'''
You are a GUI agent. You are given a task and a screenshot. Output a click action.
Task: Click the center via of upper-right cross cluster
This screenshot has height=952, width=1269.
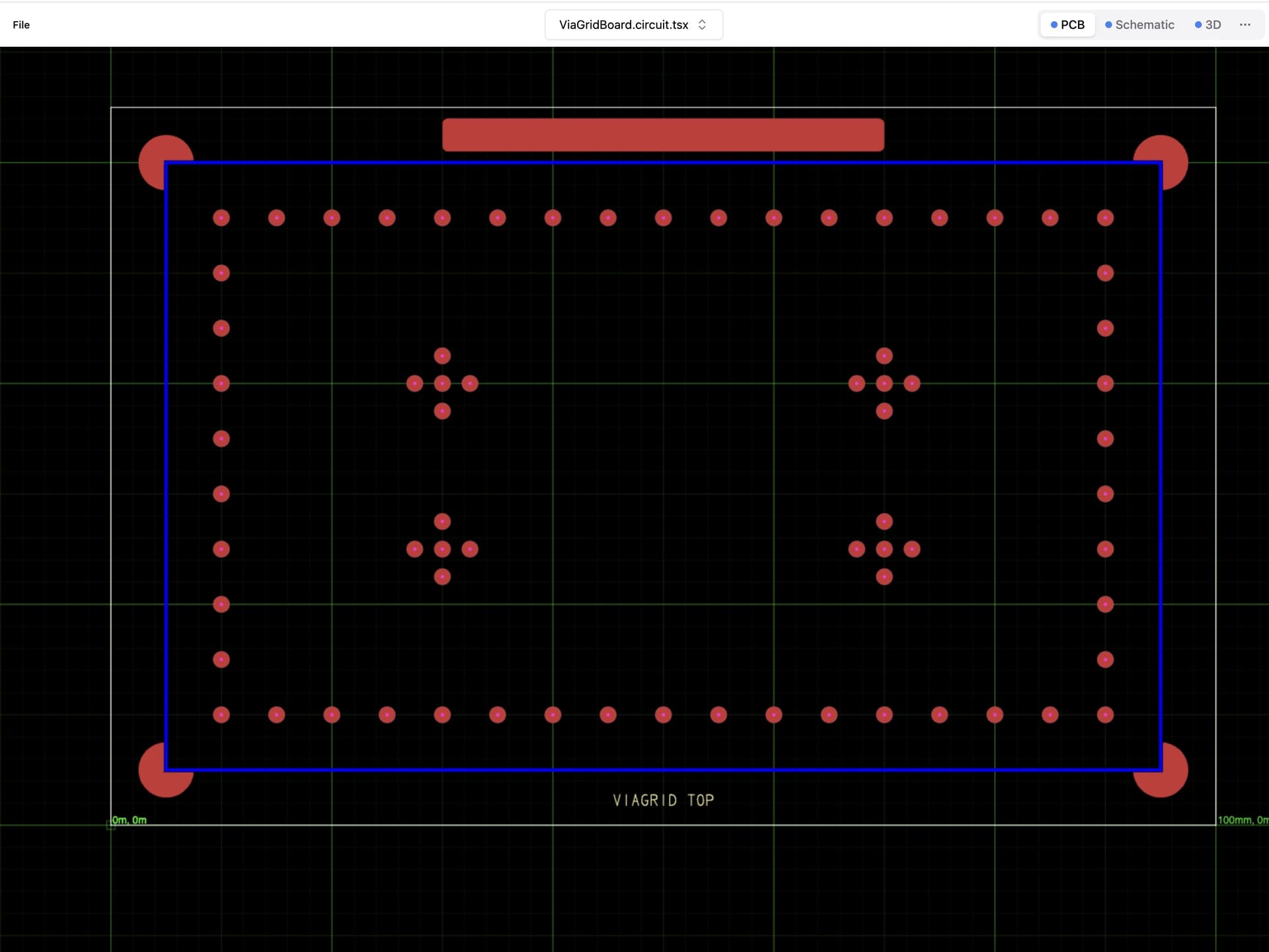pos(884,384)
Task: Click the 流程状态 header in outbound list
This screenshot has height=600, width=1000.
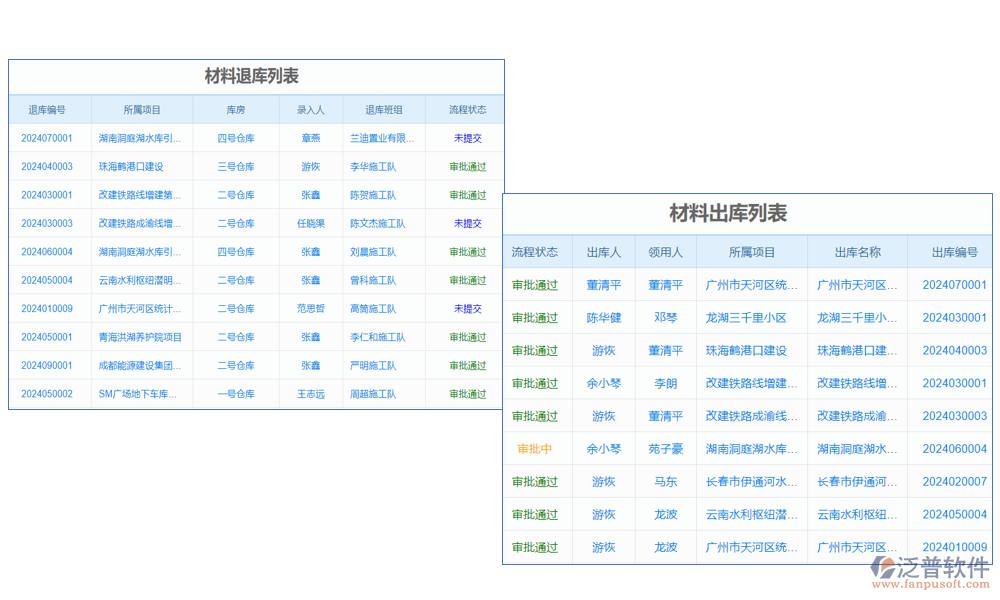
'''
■ **REQUEST**:
Pull every line of text from the items above and reproduce it verbatim, leaving out the pictures.

■ **IN RESPONSE**:
You are a GUI agent. You are given a task and a screenshot. Output a click action.
Task: Click the center via of upper-right cross cluster
This screenshot has height=952, width=1269.
pos(884,384)
Task: Click the 流程状态 header in outbound list
This screenshot has height=600, width=1000.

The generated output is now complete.